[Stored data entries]
————————
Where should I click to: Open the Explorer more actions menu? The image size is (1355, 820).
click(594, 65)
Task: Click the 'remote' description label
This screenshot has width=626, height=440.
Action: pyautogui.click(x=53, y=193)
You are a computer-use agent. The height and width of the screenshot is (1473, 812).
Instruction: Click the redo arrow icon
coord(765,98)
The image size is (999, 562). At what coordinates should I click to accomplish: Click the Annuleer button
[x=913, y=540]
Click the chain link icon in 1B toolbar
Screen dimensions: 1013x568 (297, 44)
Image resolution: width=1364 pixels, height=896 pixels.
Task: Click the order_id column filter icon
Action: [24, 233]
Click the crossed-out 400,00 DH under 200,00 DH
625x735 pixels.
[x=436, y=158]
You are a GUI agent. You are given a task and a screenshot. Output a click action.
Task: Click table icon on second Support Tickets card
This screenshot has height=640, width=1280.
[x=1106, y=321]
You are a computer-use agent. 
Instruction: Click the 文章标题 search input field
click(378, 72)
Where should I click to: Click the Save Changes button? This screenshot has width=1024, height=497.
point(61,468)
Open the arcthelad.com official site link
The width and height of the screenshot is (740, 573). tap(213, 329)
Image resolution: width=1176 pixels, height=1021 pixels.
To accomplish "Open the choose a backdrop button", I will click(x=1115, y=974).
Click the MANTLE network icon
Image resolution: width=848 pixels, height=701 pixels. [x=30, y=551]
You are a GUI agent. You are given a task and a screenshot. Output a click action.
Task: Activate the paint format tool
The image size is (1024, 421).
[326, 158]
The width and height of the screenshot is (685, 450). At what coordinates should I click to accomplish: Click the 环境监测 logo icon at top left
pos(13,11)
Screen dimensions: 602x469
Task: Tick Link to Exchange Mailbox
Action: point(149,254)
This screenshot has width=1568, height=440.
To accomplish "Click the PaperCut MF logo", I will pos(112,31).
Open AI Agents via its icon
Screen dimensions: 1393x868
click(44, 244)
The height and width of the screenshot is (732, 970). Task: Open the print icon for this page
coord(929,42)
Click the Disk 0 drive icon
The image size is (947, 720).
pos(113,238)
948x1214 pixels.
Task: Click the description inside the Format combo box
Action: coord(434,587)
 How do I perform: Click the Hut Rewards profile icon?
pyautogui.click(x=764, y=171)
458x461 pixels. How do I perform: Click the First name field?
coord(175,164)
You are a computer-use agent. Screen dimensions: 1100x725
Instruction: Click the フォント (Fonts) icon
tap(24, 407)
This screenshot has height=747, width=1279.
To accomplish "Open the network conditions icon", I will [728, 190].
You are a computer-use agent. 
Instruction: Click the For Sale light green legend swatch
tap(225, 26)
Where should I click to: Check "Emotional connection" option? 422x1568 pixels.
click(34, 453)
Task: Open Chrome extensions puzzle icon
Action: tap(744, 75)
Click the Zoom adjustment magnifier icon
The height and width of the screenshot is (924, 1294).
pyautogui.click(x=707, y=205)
————————
- [Exercise objective] The records above need copying again. Keep each word as it is.

- [Response area]
Where should I click to: Open the Explorer more actions menu? The image size is (1355, 820).
click(594, 65)
Task: Click the 'remote' description label
This screenshot has width=626, height=440.
Action: pyautogui.click(x=53, y=193)
You are a computer-use agent. The height and width of the screenshot is (1473, 812).
Instruction: Click the redo arrow icon
coord(765,98)
The image size is (999, 562). At what coordinates should I click to accomplish: Click the Annuleer button
[x=913, y=540]
Click the chain link icon in 1B toolbar
Screen dimensions: 1013x568 (297, 44)
Image resolution: width=1364 pixels, height=896 pixels.
Task: Click the order_id column filter icon
Action: [24, 233]
Click the crossed-out 400,00 DH under 200,00 DH
625x735 pixels.
[x=436, y=158]
You are a GUI agent. You are given a task and a screenshot. Output a click action.
Task: Click table icon on second Support Tickets card
This screenshot has height=640, width=1280.
[x=1106, y=321]
You are a computer-use agent. 
Instruction: Click the 文章标题 search input field
click(378, 72)
Where should I click to: Click the Save Changes button? This screenshot has width=1024, height=497.
point(61,468)
Open the arcthelad.com official site link
The width and height of the screenshot is (740, 573). tap(213, 329)
Image resolution: width=1176 pixels, height=1021 pixels.
To accomplish "Open the choose a backdrop button", I will click(x=1115, y=974).
Click the MANTLE network icon
Image resolution: width=848 pixels, height=701 pixels. [x=30, y=551]
You are a GUI agent. You are given a task and a screenshot. Output a click action.
Task: Activate the paint format tool
The image size is (1024, 421).
[326, 158]
The width and height of the screenshot is (685, 450). At what coordinates should I click to accomplish: Click the 环境监测 logo icon at top left
pos(13,11)
Screen dimensions: 602x469
Task: Tick Link to Exchange Mailbox
Action: point(149,254)
This screenshot has width=1568, height=440.
To accomplish "Click the PaperCut MF logo", I will pos(112,31).
Open AI Agents via its icon
Screen dimensions: 1393x868
click(44, 244)
The height and width of the screenshot is (732, 970). Task: Open the print icon for this page
coord(929,42)
Click the Disk 0 drive icon
The image size is (947, 720).
pos(113,238)
948x1214 pixels.
Task: Click the description inside the Format combo box
Action: coord(434,587)
 How do I perform: Click the Hut Rewards profile icon?
pyautogui.click(x=764, y=171)
458x461 pixels. How do I perform: Click the First name field?
coord(175,164)
You are a computer-use agent. Screen dimensions: 1100x725
Instruction: Click the フォント (Fonts) icon
tap(24, 407)
This screenshot has height=747, width=1279.
To accomplish "Open the network conditions icon", I will [728, 190].
You are a computer-use agent. 
Instruction: Click the For Sale light green legend swatch
tap(225, 26)
Where should I click to: Check "Emotional connection" option? 422x1568 pixels.
click(34, 453)
Task: Open Chrome extensions puzzle icon
Action: tap(744, 75)
Click the Zoom adjustment magnifier icon
The height and width of the screenshot is (924, 1294).
pyautogui.click(x=707, y=205)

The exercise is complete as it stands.